= TEXTO EXTRAÍDO =
=-=-=
Por meio de um “X” escrito na palma da mão, ou em um pedaço de papel, as vítimas podem, de maneira discreta, sinalizar ao funcionário do cartório sua situação de vulnerabilidade, e ele então acionará a polícia.
“O sinal vermelho é um chamamento à união de esforços contra a violência doméstica, ampliando possibilidades de escuta a possibilidades de acesso a ajuda, principalmente em momentos emergenciais para mulheres que se encontram em situações delicadas, em que elas não conseguem sair de uma situação de violência. É aquele momento em que ela, mais acuada, encontra uma brecha para se comunicar de uma forma silenciosa e assim sinalizar um pedido de ajuda.”
A promotora destaca que esse tipo de comunicação é fundamental porque, muitas vezes, a sinalização pode ser o momento em que a mulher se encontra mais vulnerável.
“Na medida em que um agressor, um homem violento, percebe que aquela mulher tenta sair daquela situação, pode ser considerado o momento mais crítico. Não é a toa que, quando a mulher diz que quer romper o relacionamento, ou a própria separação recente do casal, são duas circunstâncias consideradas de risco para as mulheres em situação de violência. Justamente porque é um tipo de violência que se mantém ou que é exercida para manter um sentimento de posse, um sentimento de poder do autor em relação à vítima. Cerca de 45% dos feminicídios são praticados nessas condições.”
=-=-=
= DADOS PARA ANÁLISE =
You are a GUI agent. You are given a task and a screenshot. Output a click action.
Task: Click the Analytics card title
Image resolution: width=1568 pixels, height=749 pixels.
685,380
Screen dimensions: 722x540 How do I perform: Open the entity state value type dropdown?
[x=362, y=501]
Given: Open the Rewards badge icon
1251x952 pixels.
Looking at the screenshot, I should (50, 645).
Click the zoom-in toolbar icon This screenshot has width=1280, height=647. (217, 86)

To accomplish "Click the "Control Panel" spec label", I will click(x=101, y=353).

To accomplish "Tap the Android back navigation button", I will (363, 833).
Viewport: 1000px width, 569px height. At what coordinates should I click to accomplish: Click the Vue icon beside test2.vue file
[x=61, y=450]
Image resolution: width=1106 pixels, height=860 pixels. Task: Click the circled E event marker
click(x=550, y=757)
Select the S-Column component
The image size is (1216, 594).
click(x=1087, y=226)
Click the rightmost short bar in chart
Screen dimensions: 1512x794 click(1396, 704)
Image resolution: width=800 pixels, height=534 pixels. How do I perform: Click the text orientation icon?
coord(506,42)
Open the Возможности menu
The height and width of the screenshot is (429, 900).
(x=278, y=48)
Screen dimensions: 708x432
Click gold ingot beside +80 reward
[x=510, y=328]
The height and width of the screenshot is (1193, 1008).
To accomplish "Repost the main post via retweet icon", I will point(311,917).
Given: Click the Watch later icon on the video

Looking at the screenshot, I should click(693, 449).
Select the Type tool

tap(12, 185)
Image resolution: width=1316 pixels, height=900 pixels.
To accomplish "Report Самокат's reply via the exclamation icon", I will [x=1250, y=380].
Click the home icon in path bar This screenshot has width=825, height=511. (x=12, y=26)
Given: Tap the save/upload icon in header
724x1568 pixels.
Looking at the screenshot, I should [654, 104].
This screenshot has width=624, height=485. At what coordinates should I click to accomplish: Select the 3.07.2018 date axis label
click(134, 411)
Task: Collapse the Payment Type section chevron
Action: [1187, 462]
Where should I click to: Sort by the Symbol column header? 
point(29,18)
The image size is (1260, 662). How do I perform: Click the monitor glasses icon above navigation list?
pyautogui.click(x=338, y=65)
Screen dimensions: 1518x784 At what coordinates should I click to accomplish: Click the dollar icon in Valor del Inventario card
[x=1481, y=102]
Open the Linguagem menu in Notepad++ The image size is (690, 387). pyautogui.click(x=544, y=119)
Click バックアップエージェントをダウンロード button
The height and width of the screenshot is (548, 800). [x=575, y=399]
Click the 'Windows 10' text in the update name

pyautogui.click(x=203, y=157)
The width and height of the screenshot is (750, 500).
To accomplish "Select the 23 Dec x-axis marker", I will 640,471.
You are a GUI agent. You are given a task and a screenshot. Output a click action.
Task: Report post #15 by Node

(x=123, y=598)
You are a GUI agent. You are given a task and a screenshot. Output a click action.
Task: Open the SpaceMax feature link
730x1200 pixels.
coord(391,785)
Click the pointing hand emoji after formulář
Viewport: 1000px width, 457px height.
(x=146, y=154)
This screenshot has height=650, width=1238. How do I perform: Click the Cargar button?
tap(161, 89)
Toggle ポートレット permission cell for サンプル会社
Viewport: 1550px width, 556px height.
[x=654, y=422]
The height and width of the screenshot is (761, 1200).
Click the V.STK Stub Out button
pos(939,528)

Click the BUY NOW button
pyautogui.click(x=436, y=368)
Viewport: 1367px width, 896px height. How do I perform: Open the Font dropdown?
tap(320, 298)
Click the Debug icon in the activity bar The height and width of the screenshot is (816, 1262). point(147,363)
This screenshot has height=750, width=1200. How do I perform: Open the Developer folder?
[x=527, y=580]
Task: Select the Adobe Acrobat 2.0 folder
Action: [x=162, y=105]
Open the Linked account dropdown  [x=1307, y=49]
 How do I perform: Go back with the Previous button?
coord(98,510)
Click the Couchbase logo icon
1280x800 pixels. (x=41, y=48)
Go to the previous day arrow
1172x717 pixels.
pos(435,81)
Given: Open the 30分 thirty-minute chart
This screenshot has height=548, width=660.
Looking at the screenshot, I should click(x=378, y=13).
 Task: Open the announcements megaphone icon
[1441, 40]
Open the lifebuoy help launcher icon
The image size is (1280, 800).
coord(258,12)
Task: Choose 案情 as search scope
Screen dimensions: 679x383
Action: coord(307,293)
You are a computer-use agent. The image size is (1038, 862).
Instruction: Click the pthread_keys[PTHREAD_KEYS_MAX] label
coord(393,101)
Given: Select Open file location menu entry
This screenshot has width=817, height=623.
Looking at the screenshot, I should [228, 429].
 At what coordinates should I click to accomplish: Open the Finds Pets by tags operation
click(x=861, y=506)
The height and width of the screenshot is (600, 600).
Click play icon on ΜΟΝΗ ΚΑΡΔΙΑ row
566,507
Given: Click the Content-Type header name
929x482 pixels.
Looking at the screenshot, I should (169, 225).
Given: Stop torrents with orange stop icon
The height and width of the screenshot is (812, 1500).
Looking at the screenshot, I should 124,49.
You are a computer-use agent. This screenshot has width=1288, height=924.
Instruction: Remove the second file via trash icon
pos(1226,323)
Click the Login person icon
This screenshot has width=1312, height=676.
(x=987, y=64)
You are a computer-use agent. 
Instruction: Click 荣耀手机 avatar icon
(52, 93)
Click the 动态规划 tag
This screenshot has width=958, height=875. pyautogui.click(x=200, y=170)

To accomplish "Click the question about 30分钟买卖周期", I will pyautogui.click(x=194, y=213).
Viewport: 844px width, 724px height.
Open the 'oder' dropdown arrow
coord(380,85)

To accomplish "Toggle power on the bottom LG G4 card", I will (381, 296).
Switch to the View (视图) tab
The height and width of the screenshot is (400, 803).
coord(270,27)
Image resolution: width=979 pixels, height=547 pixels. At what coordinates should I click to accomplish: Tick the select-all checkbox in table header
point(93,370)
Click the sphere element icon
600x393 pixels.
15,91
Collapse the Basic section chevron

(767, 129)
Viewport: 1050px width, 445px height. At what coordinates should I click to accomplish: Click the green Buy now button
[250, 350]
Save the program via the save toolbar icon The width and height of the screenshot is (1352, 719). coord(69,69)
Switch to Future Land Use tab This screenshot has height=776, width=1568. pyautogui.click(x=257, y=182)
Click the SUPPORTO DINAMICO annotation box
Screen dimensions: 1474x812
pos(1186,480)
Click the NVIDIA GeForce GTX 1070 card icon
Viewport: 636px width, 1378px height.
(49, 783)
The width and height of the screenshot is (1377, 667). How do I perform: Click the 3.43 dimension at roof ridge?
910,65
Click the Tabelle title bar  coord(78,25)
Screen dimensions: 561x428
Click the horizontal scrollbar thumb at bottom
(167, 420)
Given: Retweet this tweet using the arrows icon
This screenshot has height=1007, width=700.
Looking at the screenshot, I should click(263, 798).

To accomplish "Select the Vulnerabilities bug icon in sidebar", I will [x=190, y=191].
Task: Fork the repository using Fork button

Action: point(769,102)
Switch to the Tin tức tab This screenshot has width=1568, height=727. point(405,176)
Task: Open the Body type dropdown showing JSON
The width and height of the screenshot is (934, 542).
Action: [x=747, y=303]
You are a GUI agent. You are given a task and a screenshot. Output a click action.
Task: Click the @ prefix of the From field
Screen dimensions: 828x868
=-=-=
= SUAS INSTRUÇÕES =
Reproduza na íntegra o texto sobre o sinal vermelho contra a violência doméstica, sem alterar nenhuma palavra nem sinal de pontuação.

= SOLUÇÃO DO EXERCÍCIO =
Por meio de um “X” escrito na palma da mão, ou em um pedaço de papel, as vítimas podem, de maneira discreta, sinalizar ao funcionário do cartório sua situação de vulnerabilidade, e ele então acionará a polícia.
“O sinal vermelho é um chamamento à união de esforços contra a violência doméstica, ampliando possibilidades de escuta a possibilidades de acesso a ajuda, principalmente em momentos emergenciais para mulheres que se encontram em situações delicadas, em que elas não conseguem sair de uma situação de violência. É aquele momento em que ela, mais acuada, encontra uma brecha para se comunicar de uma forma silenciosa e assim sinalizar um pedido de ajuda.”
A promotora destaca que esse tipo de comunicação é fundamental porque, muitas vezes, a sinalização pode ser o momento em que a mulher se encontra mais vulnerável.
“Na medida em que um agressor, um homem violento, percebe que aquela mulher tenta sair daquela situação, pode ser considerado o momento mais crítico. Não é a toa que, quando a mulher diz que quer romper o relacionamento, ou a própria separação recente do casal, são duas circunstâncias consideradas de risco para as mulheres em situação de violência. Justamente porque é um tipo de violência que se mantém ou que é exercida para manter um sentimento de posse, um sentimento de poder do autor em relação à vítima. Cerca de 45% dos feminicídios são praticados nessas condições.”